Director Moore keeps it all moving fast whenever possible. The dialogue scenes depend on the comedic characterizations of the actors. Jennifer Trustem's Pamela is straight out of a 1940s movie, the sweetly hard-drinking and wittily sensual woman with an innuendo for every occasion. Michael Pietrelli is the energetic movie juvenile and Kyra Gardner the winsome ingénue: Mickey Rooney and Judy Garland, but with modern neuroses.
At the center of the action and the story is Anders Carlson. He had a key role in Lend Me a Tenor but this production completely revolves around his performance. He plays Bingham with a controlled, rolling frenzy, as a man of constant outrage reminiscent of "the boss" character in TV sitcoms from the ‘50s onward. It's a physical and vocal tour de force, and the wonder isn't just that he pulls it off, but that he does it without becoming insufferable.
This seems to be accomplished partly by his genuine interactions with the other actors. Together they manage to make something human out of a cascade of contrivances. That includes the contributions of the always believable Gloria Montgomery in her few scenes, and Phil Zastrow, who seems to play Dickie as an affected pretend Englishman breezily unaware of his malapropisms or terrible taste in sweaters.

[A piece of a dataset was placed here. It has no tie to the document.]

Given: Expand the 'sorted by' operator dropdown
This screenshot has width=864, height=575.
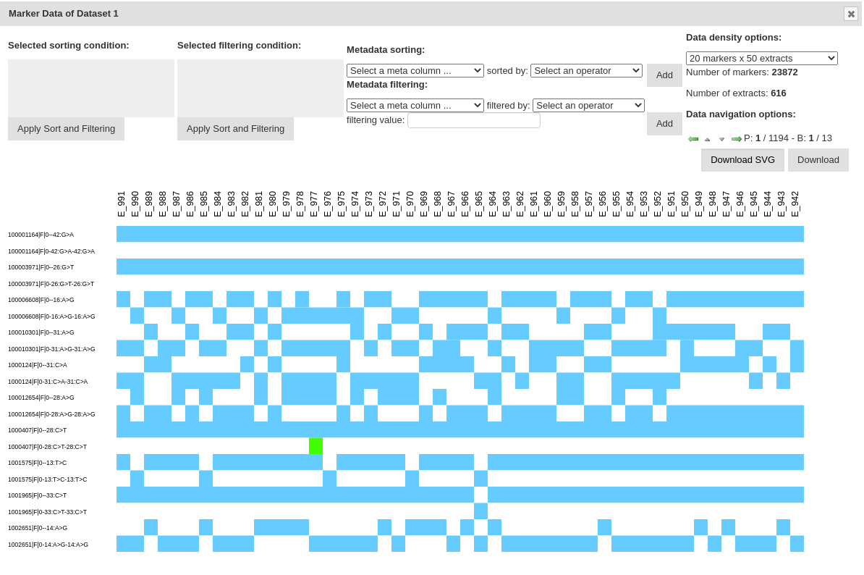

The pleasures of the production and the wit of the script (with contrivances from Oscar Wilde as well as I Love Lucy) must race past basic credibility problems, like everything hinging on a bet for very high stakes witnessed by nobody. (And who exactly is the fox of the title?) Some of the revelations are at least foreshadowed (pretty obviously), but some developments seem like a child's improbable improvisations while inventing a story with dolls or action figures (possibly waving golf clubs). The appeal of Pietrelli and Gardner as the young lovers, and the older four as the love springs eternal ones, mostly overcome the clichés.
As a farce, this play adds nothing new except perhaps greater latitude in naughty talk. For farce that actually expands the form, something from early Tom Stoppard or Joe Orton's What the Butler Saw more nearly fit the bill. But there are enough laughs here, plus charm and skill in this production, to extend a summery mood.
Jenneveve Hood designed the strange and striking costumes. Michael Thomas designed the inventive sound, which is crucial to the story. The Fox on the Fairway continues at North Coast Rep Fridays and Saturdays through Oct. 13 at 8 p.m., with a Thursday evening performance on Oct. 11 and Sunday matinees at 2 p.m. on Sept. 30 and Oct. 7.
Coming Up:
The San Francisco troupe called the Pi Clowns returns to the Arcata Playhouse with a new show, The Good the Bad and the Stupid, a Wild West romp with acrobatics, high speed horse races, dramatic duels, juggling, eccentric dance and live music. Members of the Pi Clowns include Bruce Glaseroff from Arcata and Tyler Parks from Fortuna.
Performances of this all-ages show are at 8 p.m. on Friday and Saturday, Sept. 28 and 29, and 2 p.m. on Sunday, Sept. 30. Arcata Playhouse impresario David Ferney cautions that last year's shows sold out, so better advance tickets than sorry, at Wildwood Music, Wildberries, or 822-1575.
The Laramie Project is onstage in the Eureka High Auditorium starting on Thursday, Oct. 4, and running weekends until Oct. 20, with shows at 7:30 p.m. (except Oct. 13, which is a matinee due to homecoming). The play by Moises Kaufman and members of the Tectonic Theater Project is about reaction to the 1998 murder of University of Wyoming student Matthew Shepard, who was beaten and left to die for being gay. This production by Eureka High School's EHS Players honors his memory, and the efforts towards hate crime legislation.